Methods. Between 2017 and 2022, we prospectively enrolled 56 patients with severe AS scheduled for transcatheter aortic valve replacement (TAVR) at the University Medical Center Göttingen. All patients underwent pre-procedural 3T CMR and intraprocedural endomyocardial biopsy. Histologic MF was quantified by digital morphometry (Masson’s trichrome), classifying patients as high (≥11% collagen area fraction) or low fibrotic burden per published criteria. CMR mid-ventricular short-axis myocardium was manually segmented on cine images using an in-house-built Python tool. Radiomics features (n=1,023) were extracted using the PyRadiomics package, encompassing first-order statistics and texture metrics. Only features with a standard deviation >0.10 and intra-/interobserver correlation ≥0.80 were included, then reduced to five principal components (PCs) explaining >85% of variance. A logistic regression analysis with five-fold cross-validation was used to model the association between radiomics PCs and MF. Model performance was evaluated using the area under the receiver operating characteristic curve (AUC) and net reclassification improvement (NRI), compared with an ECV-only model and a combined ECV + radiomics PCs model.
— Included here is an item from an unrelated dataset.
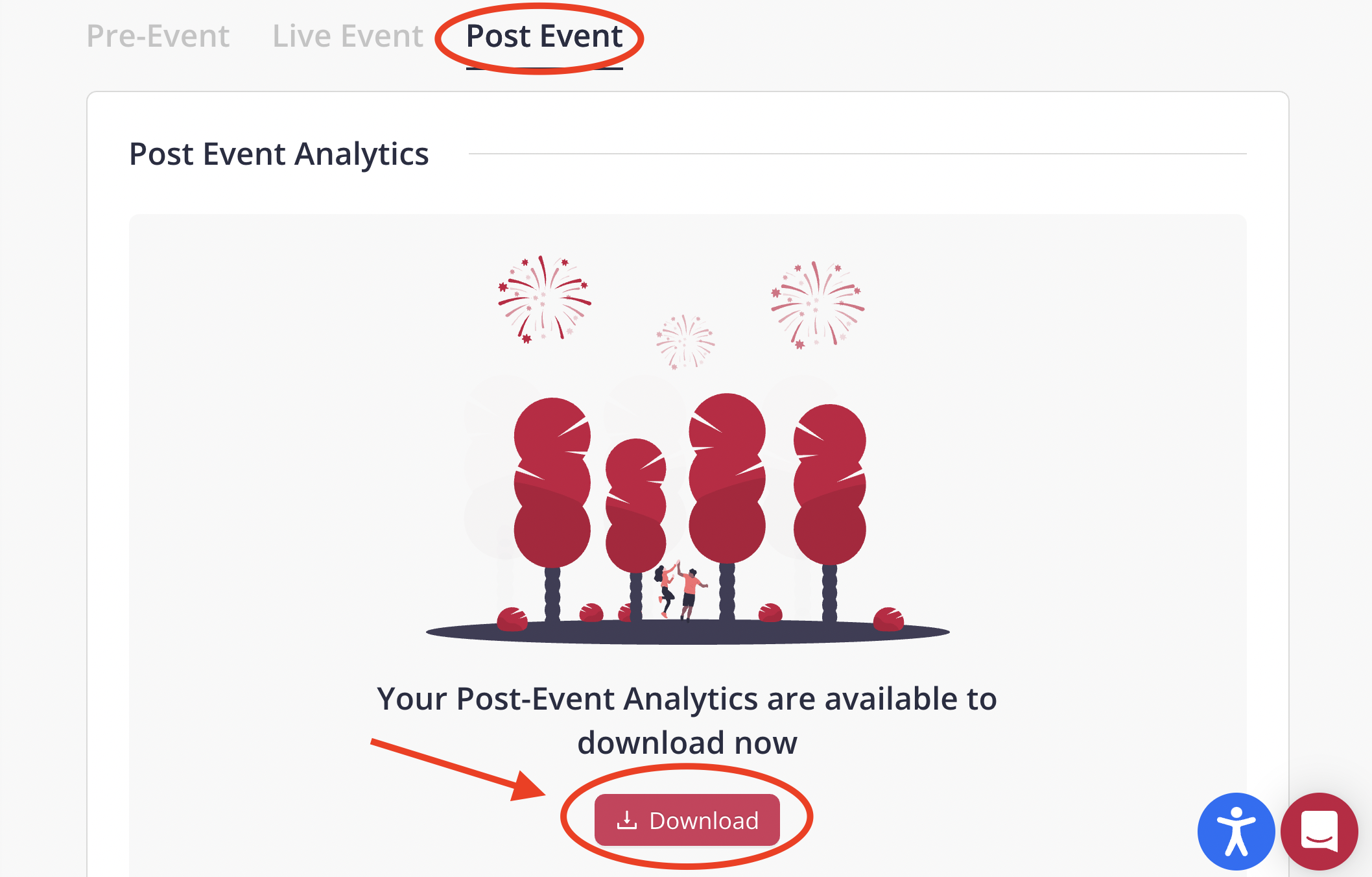1372x877 pixels.
Task: Click the far-right red bush on the ground
Action: click(888, 619)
Results. Median age was 80 [77–83] years, and 30% were female. A total of 29 patients (52%) had a high MF burden. There were no differences in demographic characteristics, comorbidities, or echocardiographic parameters between patients with high and low MF burden (all p>0.05). Patients with higher MF had larger LV end-diastolic volumes (92 vs 76mL/m²; p=0.018) and showed a trend towards higher ECV (28% vs 26%; p=0.072). For detecting an increased myocardial fibrosis burden, the ECV-only model achieved an AUC of 0.63 (95% CI: 0.59–0.66). A model based on five radiomics PCs outperformed ECV alone (AUC 0.80 [0.78–0.83]). Adding ECV to the radiomics model did not provide additional discriminatory benefit (AUC 0.79 [0.77–0.82]; Figure 1). The radiomics model significantly improved noninvasive discrimination, with an NRI of 0.66 [0.59–0.73], NRI positives=0.34, and NRI negatives=0.32.
Conclusion. CMR-derived radiomics improved noninvasive detection of biopsy-proven myocardial fibrosis in severe aortic stenosis, supporting its potential role in precision phenotyping and personalized management.